ICANN’s Relationship with the IETF

by Steve Crocker on February 19, 2014

I am proud to say that ICANN will, for the first time, host a meeting of the Internet Engineering Task Force (IETF) in London, March 2-7.

Many, perhaps most, in the ICANN community have heard of the IETF, but perhaps only a few have participated in the IETF. I’m pleased to say I’ve spent a lot of my professional career working within the IETF, and I’m a strong supporter of its work and its methods, so let me introduce you to the IETF.

The IETF is where the technical work is done on the Internet protocols. New protocols are created and old protocols are improved. “But weren’t the Internet protocols designed and implemented many years ago?” you might ask. Yes, the basic protocols that make the Internet work were indeed designed many years ago, but there’s quite a lot of work still in progress. In fact, there are typically more than a hundred working groups underway at any given time. Each one is focused on the creation or improvement of protocols in a specific area. When their process is complete, they publish “Requests for Comments” or RFCs. These RFCs are available online, free of charge and contain the technical details sufficient to allow a developer to implement the protocol on his machine and have it interact with other machines around the world.

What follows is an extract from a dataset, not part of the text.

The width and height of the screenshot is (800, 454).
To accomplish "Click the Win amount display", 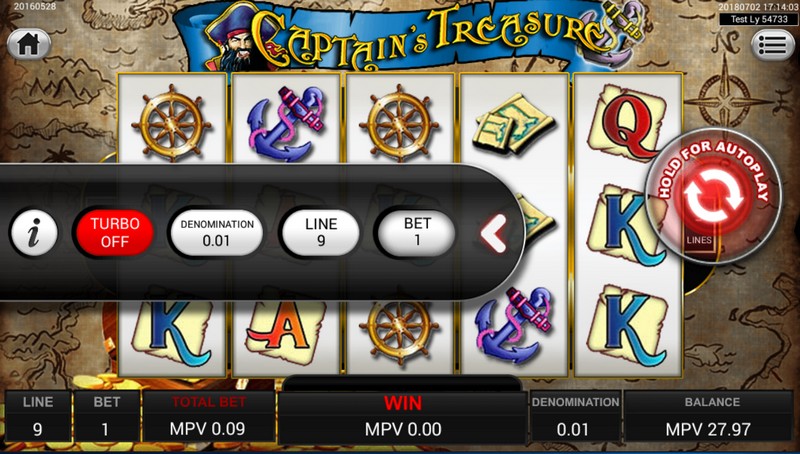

We often speak with pride about the multistakeholder model at ICANN and how it is built upon accountability and transparency. And while we have every reason to be proud of that foundation, few realize that the IETF also embodies those principles, and did so well before the birth of ICANN some 15 years ago.  In no small way, the IETF is defined by its consensus-based processes. All of its processes are open. Like ICANN, the IETF holds meetings three times a year in various locations around the world and, like ICANN, its meetings are open to everyone. However, the official work of each working group is carried out via email lists, and consensus decisions are made via email.

The IETF is a much lighter weight structure than ICANN. Very few are paid staff. The chair of the IETF, currently Jari Arkko, and the area directors that oversee the progress of the hundred-plus working groups are all volunteers. There is also a senior body, the Internet Architecture Board (IAB), that is forward-looking and provides advice to the IETF on the best practices. Russ Housley, the previous chair of the IETF, is now the chair of the IAB.

There are two hallmark features of the IETF that help define its unique character. First, it’s more of a process than an organization. I sometimes hear people within the ICANN community talk about “sending something over to the IETF”. Unlike ICANN, there really isn’t a staff at the IETF that is able to do work for others. Instead, technical people come to the IETF and do the work there.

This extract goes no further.